¿Sabemos que es la
perseverancia? Pues generalmente va más allá de seguir enviando mensajes a
quien no nos contesta.
La perseverancia se
conoce como la firmeza o la constancia en la manera de ser o de obrar. Y esta
virtud, por más secundaria que parezca, no es menos que la clave que ha llevado
a cientos de personas exitosas a lograr sus más grandes metas.
Y si no logramos
ponernos ante esta idea, recordemos el caso de Walt Disney -a quién no hay que
introducir-. En los inicios de su inmortal éxito, Walt Disney era un
caricaturista catalogado como “poco creativo o talentoso” y cientos de
periódicos cerraron sus puertas ante tal genio, pero a través de la
perseverancia, hizo un intento más ante el ministro de una iglesia, quien le
solicitó una caricatura para dar nacimiento a la figura más enigmática del
mundo animado: Mickey Mouse.
Y de esto podemos
deducir, que la perseverancia es lograr mantenernos en la actitud de ser
constantes, de esforzarnos, tener fuerza de voluntad y determinación ante
cualquier meta que nos planteemos.
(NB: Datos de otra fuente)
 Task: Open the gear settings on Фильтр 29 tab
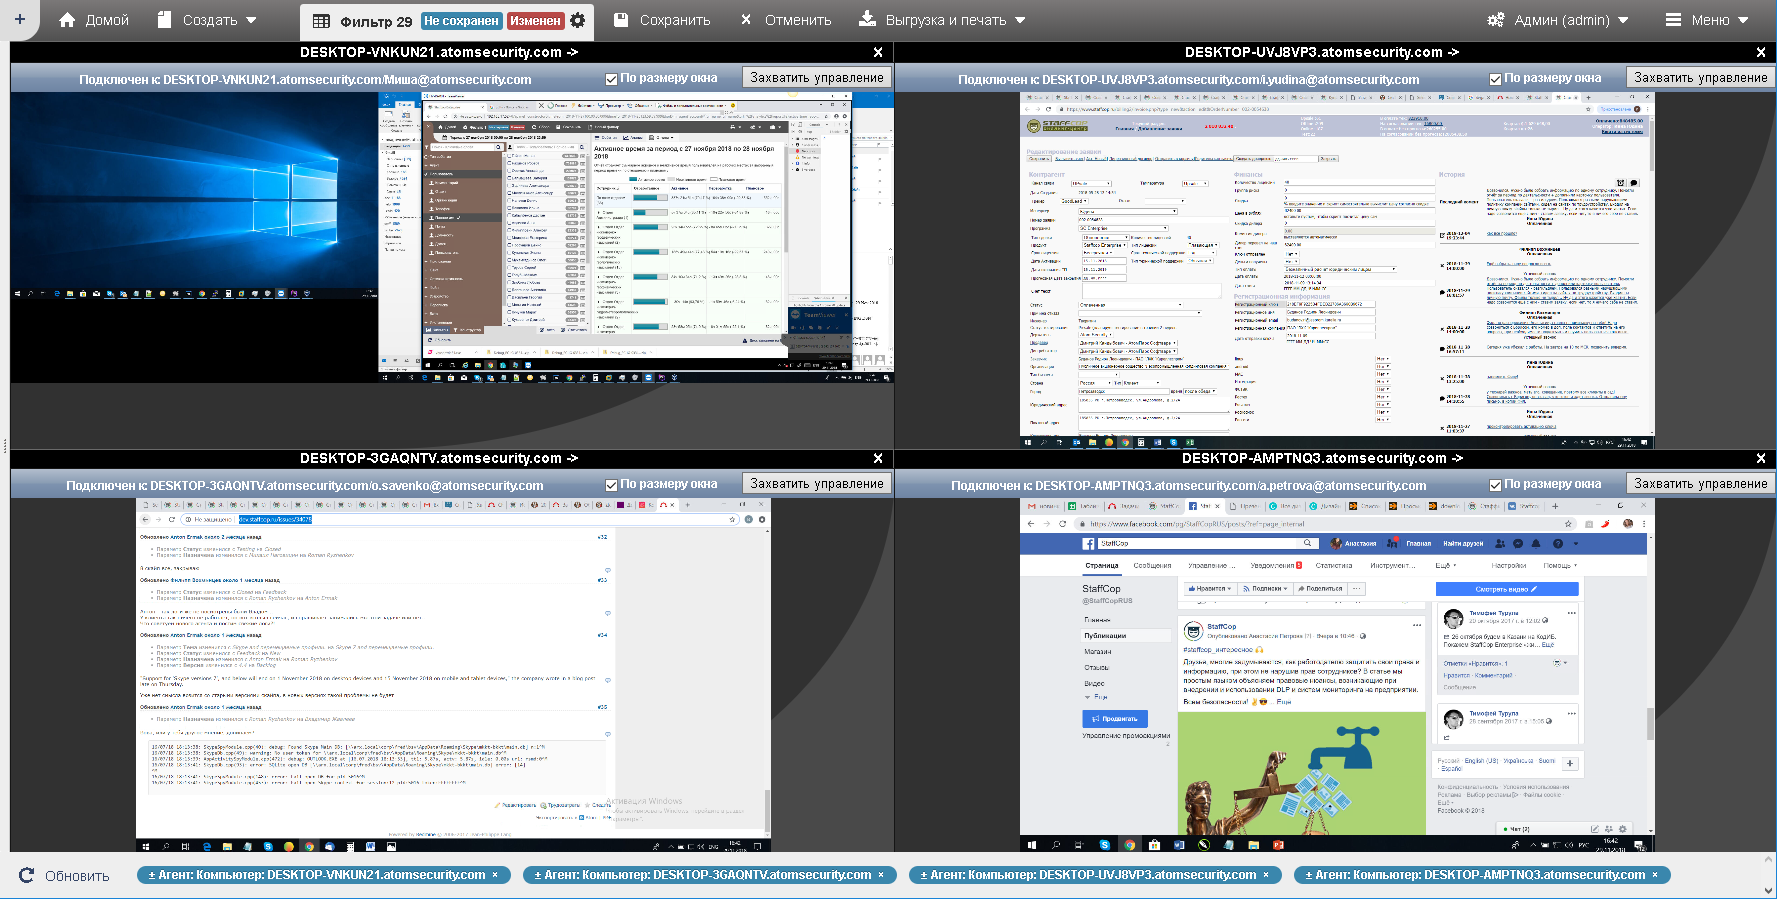578,20
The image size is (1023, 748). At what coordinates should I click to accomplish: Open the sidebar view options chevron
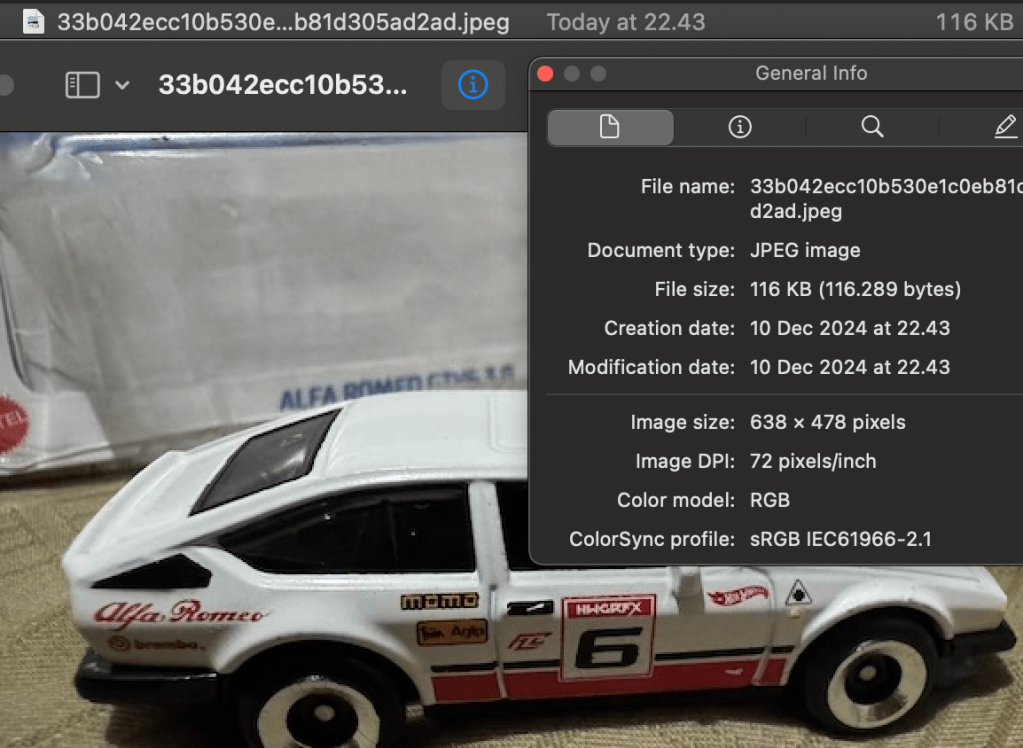pyautogui.click(x=122, y=85)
A lo que nos referimos, es que es muy sencillo tener metas; todos
hemos soñado con la dedicación de nuestras vidas, con nuestra casa ideal,
nuestro trabajo soñado…pero si no nos dedicamos a dejar de ahorrar esfuerzos en
trabajar sobre ellas, esas metas no pasan más allá de ser notas en un papel, o
incluso solo en nuestra mente.
Para quien sigue sus
metas, para el perseverante, no existe el “y qué hubiera pasado sí…”, porque
ante cualquier meta pone todo su esfuerzo, dedicación y motivación constante
hasta lograr su objetivo, o bien -porque es probable también- agotar todas las posibilidades. Y esto puede que
no suene muy motivante, pero si logramos ser perseverantes, quizás en
ocasiones, no logremos nuestro gran objetivo, pero de seguro tendremos varios
triunfos subordinados a la gran meta; sea experiencia, conocimientos, conocer mejor
nuestras fortalezas y debilidades…
Adquiramos la capacidad
de organizarnos a través de reflexionar nuestros cometidos y definir al máximo
detalle nuestra gran meta. Pues ya habiendo elegido la cima a la que queremos
llegar, podemos desglosarla en pequeñas partes para conquistar paso a paso
nuestro sueño, y así mantenernos motivados.
Y aquí un poco más de
motivación: Recompénsate por perseverar. Si logras una pequeña meta, disfruta
del triunfo haciendo algo que te gusta; el sabor de esos pequeños éxitos te
mantendrán motivado -y por ende será más sencillo ser perseverante- pues el
nacimiento de nuestro Mickey Mouse puede estar a la vuelta de la esquina.